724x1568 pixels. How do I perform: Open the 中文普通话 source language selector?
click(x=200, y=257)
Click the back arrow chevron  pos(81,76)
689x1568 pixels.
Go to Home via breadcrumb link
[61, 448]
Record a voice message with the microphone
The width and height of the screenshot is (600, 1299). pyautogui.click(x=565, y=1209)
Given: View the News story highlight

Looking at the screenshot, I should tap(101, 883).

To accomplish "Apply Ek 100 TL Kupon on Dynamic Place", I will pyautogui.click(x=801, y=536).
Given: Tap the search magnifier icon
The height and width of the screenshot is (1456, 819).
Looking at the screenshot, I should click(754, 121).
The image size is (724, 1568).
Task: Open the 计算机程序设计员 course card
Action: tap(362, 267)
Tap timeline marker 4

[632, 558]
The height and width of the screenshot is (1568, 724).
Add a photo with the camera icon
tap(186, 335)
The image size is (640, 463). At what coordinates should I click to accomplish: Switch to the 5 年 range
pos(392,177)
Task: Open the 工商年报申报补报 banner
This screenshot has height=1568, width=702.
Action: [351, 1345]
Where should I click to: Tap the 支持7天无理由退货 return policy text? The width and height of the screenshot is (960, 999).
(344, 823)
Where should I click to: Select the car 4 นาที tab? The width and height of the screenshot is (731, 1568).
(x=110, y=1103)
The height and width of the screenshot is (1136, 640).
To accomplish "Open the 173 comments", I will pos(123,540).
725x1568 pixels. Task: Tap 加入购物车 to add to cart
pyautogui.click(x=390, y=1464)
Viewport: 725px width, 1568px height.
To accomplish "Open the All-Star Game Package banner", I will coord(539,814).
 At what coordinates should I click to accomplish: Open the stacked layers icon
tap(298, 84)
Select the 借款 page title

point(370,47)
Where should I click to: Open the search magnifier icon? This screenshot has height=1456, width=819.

EXERCISE GOAL → Rewrite all of the records above, replacing "magnifier" with "magnifying glass" and leaving everything else unchanged.

ANSWER TO THIS TASK →
724x1568 pixels. How do I perform: Open the 中文普通话 source language selector?
click(x=200, y=257)
Click the back arrow chevron  pos(81,76)
689x1568 pixels.
Go to Home via breadcrumb link
[61, 448]
Record a voice message with the microphone
The width and height of the screenshot is (600, 1299). pyautogui.click(x=565, y=1209)
Given: View the News story highlight

Looking at the screenshot, I should tap(101, 883).

To accomplish "Apply Ek 100 TL Kupon on Dynamic Place", I will pyautogui.click(x=801, y=536).
Given: Tap the search magnifying glass icon
The height and width of the screenshot is (1456, 819).
Looking at the screenshot, I should click(754, 121).
The image size is (724, 1568).
Task: Open the 计算机程序设计员 course card
Action: tap(362, 267)
Tap timeline marker 4

[632, 558]
The height and width of the screenshot is (1568, 724).
Add a photo with the camera icon
tap(186, 335)
The image size is (640, 463). At what coordinates should I click to accomplish: Switch to the 5 年 range
pos(392,177)
Task: Open the 工商年报申报补报 banner
This screenshot has height=1568, width=702.
Action: [351, 1345]
Where should I click to: Tap the 支持7天无理由退货 return policy text? The width and height of the screenshot is (960, 999).
(344, 823)
Where should I click to: Select the car 4 นาที tab? The width and height of the screenshot is (731, 1568).
(x=110, y=1103)
The height and width of the screenshot is (1136, 640).
To accomplish "Open the 173 comments", I will pos(123,540).
725x1568 pixels. Task: Tap 加入购物车 to add to cart
pyautogui.click(x=390, y=1464)
Viewport: 725px width, 1568px height.
To accomplish "Open the All-Star Game Package banner", I will coord(539,814).
 At what coordinates should I click to accomplish: Open the stacked layers icon
tap(298, 84)
Select the 借款 page title

point(370,47)
Where should I click to: Open the search magnifying glass icon? This screenshot has height=1456, width=819.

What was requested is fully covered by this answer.